Provided text:
========================================

4. The Turkish community withdrew from central government in December 1963. There was serious fighting between the two communities, culminating in intervention by the United Nations Force in Cyprus (UNFICYP) in March 1964. UNFICYP remains in the Island to this day, enforcing separation between the communities and patrolling a buffer zone. Militant Greek Cypriots waged a campaign against the government of the Republic of Cyprus and in July 1974 the Cypriot government was overthrown in a coup inspired by Athens. An extremist Greek Cypriot was appointed president: he also controlled the National Guard. In reaction to these events, and at the request of the Turkish Cypriot leader, Denktash, Turkey landed troops in Northern Cyprus and soon took control of the northern third of the Island. The dividing line runs from Morphou through Nicosia to Famagusta. The revolutionary government in the south soon collapsed, and the lawful President, Makarios, returned. But the Turkish community now had de facto control of the north and in February 1975 the ‘Turkish Federated State of Cyprus’ was declared. There were numerous unsuccessful attempts at providing a solution to the division of the Island. On 15 November 1983 Northern Cyprus made a unilateral declaration of independence as ‘Turkish Republic of Northern Cyprus’. Since that date, within Cyprus, the functions of government have, in practice, been exercised in the north by organs of the ‘Turkish Republic of Northern Cyprus’, although the Republic of Cyprus has not in any sense ceded its claim to the whole of the Island.
5. The general assembly of the United Nations had in May 1983 voted for Turkish Troops to be withdrawn from Cyprus. Following the unilateral declaration of independence, the United Nations Security Council passed Resolution 541 in the following terms, on 18 November 1983.

========================================

Supplied data:

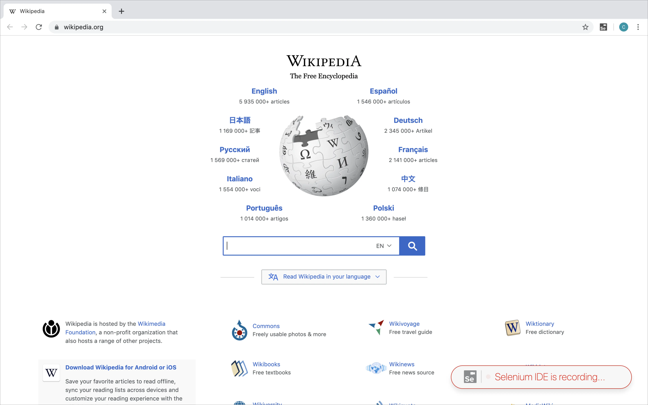Open Chrome three-dot menu
This screenshot has height=405, width=648.
(638, 27)
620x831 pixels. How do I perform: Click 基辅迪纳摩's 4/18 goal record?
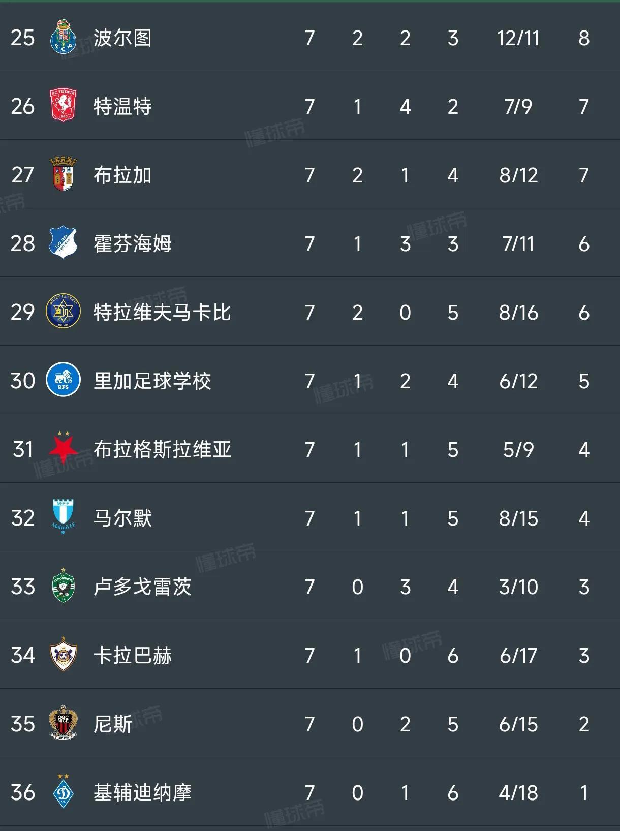(518, 793)
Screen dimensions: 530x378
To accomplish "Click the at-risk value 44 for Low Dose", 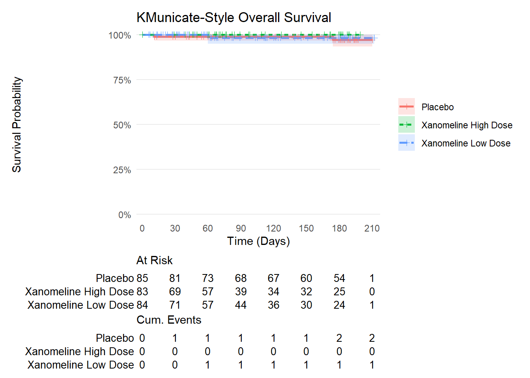I will [241, 305].
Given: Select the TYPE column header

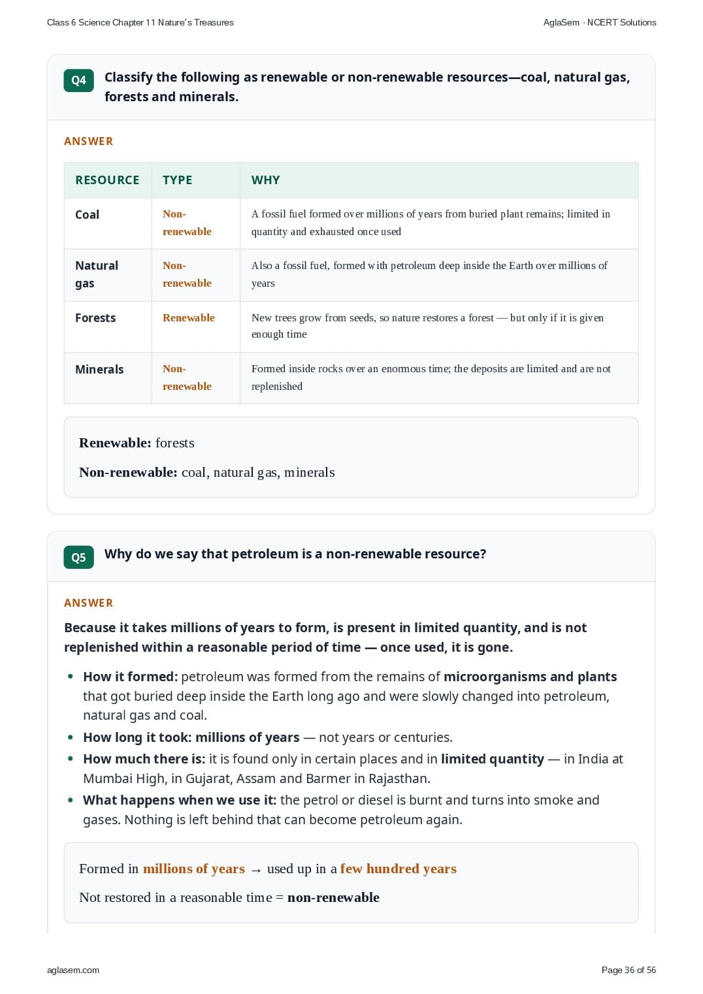Looking at the screenshot, I should 177,180.
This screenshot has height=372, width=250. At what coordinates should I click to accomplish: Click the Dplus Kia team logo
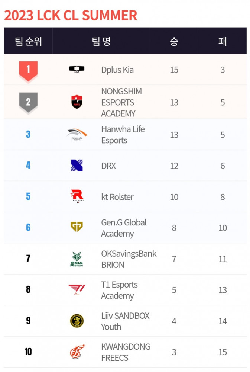[x=77, y=69]
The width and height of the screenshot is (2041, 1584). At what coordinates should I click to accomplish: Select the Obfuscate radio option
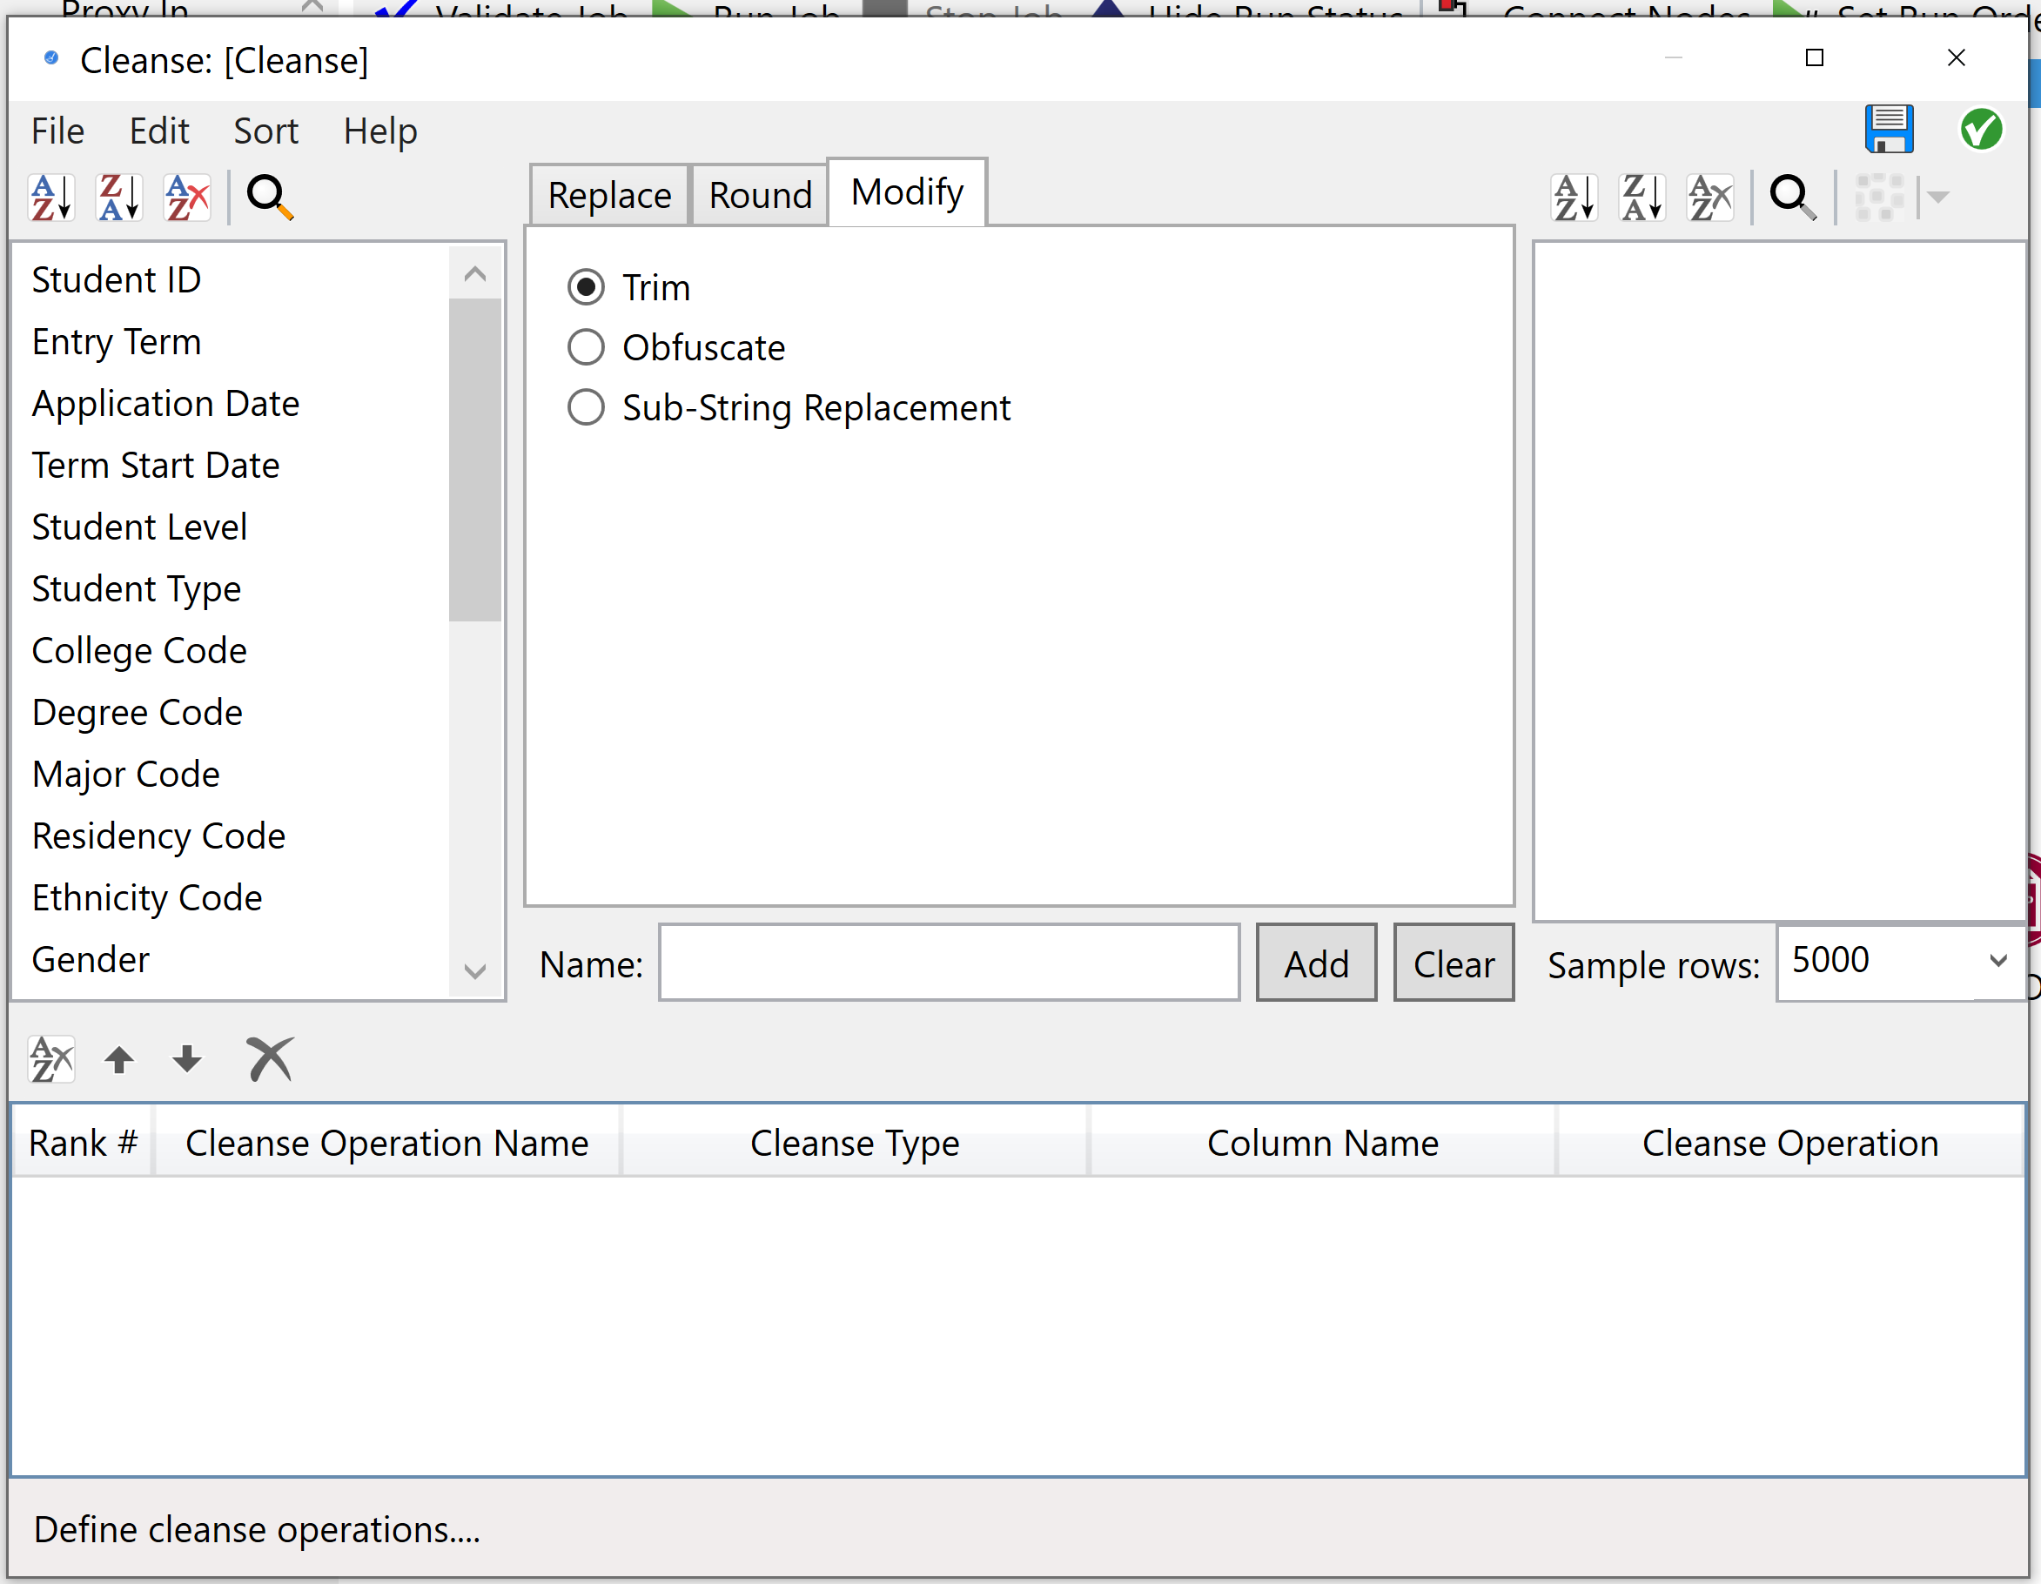pos(586,347)
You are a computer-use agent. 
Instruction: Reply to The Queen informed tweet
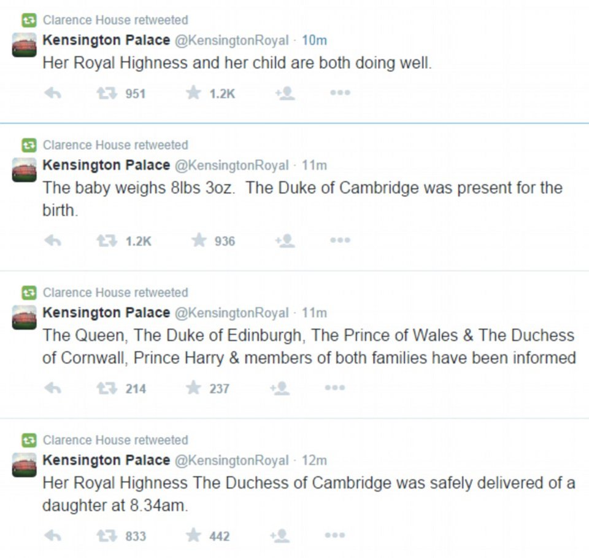(53, 388)
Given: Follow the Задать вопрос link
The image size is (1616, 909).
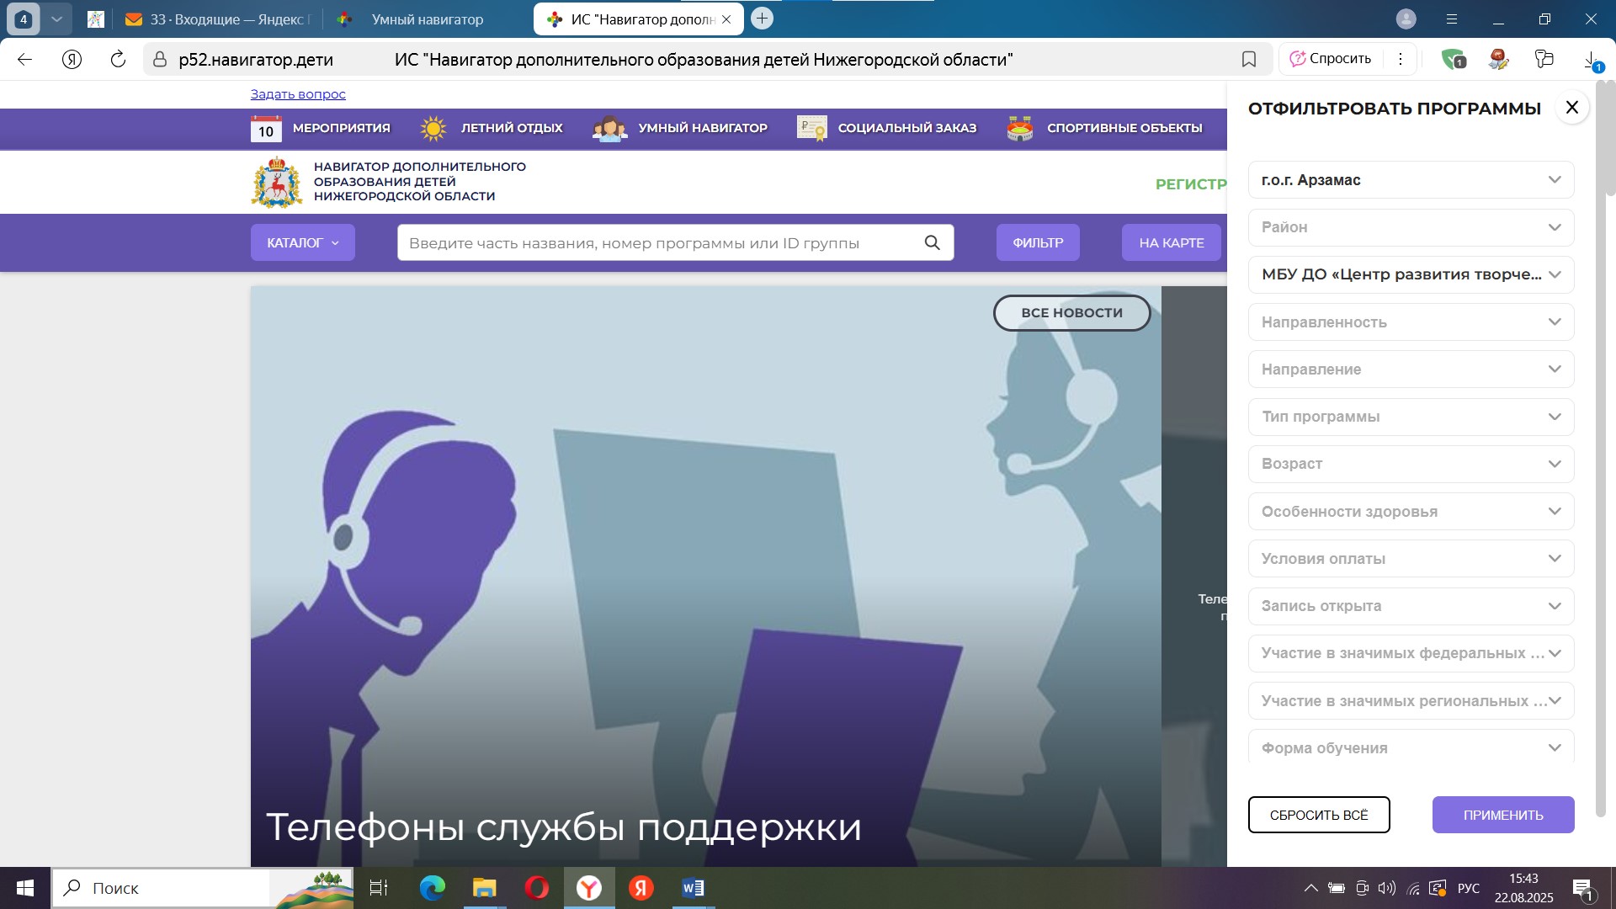Looking at the screenshot, I should pos(298,94).
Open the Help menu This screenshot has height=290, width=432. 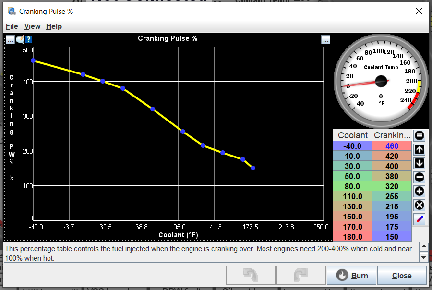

========================================

Goals:
1. Transcribe the passage on Cyprus from "5. The general" to "18 November 1983.".
2. According to the passage on Cyprus, on what date did the United Nations Security Council pass Resolution 541?

Responses to the tasks:
1.
5. The general assembly of the United Nations had in May 1983 voted for Turkish Troops to be withdrawn from Cyprus. Following the unilateral declaration of independence, the United Nations Security Council passed Resolution 541 in the following terms, on 18 November 1983.

2. 18 November 1983